In 1980, I wrote a letter to Robert Courtney who was the Security Director at IBM, asking him about a technique I proposed to penetrate IBM computers. He wrote back a nice letter which I thought was unusual, but a pleasant surprise to a young guy in security. In it he said "Yes, your technique will work, but you may have the wrong focus. We lose more data by accident than we lose on purpose." I taught that concept for years after. Now, as I hear the same thing coming from Amazon and Microsoft, I think we are missing something by attributing some data losses to "accidents".
US Military data held by Booze Allen Hamilton, including passwords and sensitive files were found in an insecure location at Amazon. Booze says it was put there "by accident" and was removed when discovered. That is only a small part of the BBC story, which is worth reading. It does not sound like an accident at all, and Booze did not react very fast to closing it off. A similar thing happened to Microsoft where files were discovered in publically accessible locations and those too contained passwords and sensitive files.
Maybe they don't like the idea that hackers save files in their clouds and come for them when they have time. Treating these incidents like "accidents " is crazy. They are ignoring the larger problem that hackers have gotten into someone else's data and that data was exposed to the Internet - that part of it may have been an accident, but stealing and storing the data somewhere they can easily get it was not.

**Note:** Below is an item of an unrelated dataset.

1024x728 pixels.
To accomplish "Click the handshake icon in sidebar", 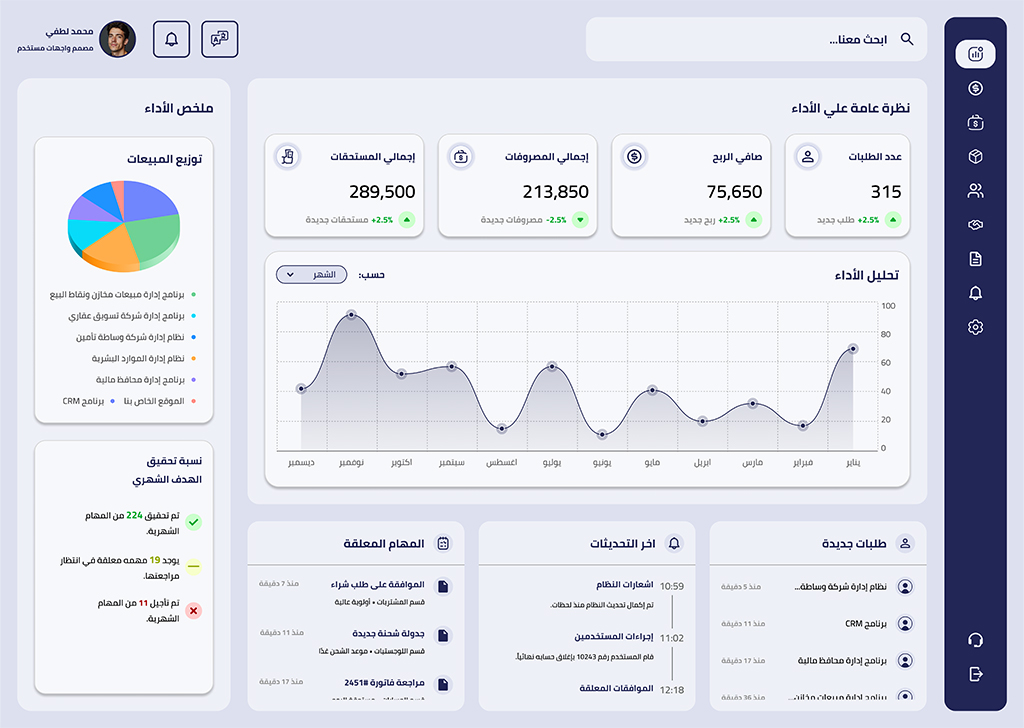I will pos(976,225).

These are coverups. As the Chinese and Russians double their efforts to steal from cloud services, they have learned that once in, data from lots of places will be available to them. Clouds are not more secure as people would have you believe - well, not people in general, cloud vendors say that.
They are no more secure than any other institutional vendor would be, and we have no oversight into what they are doing with that data or how it is being protected. The vendors do not want you to hear that the sites are being successfully attacked, so these exposures of data become accidents when they are anything but.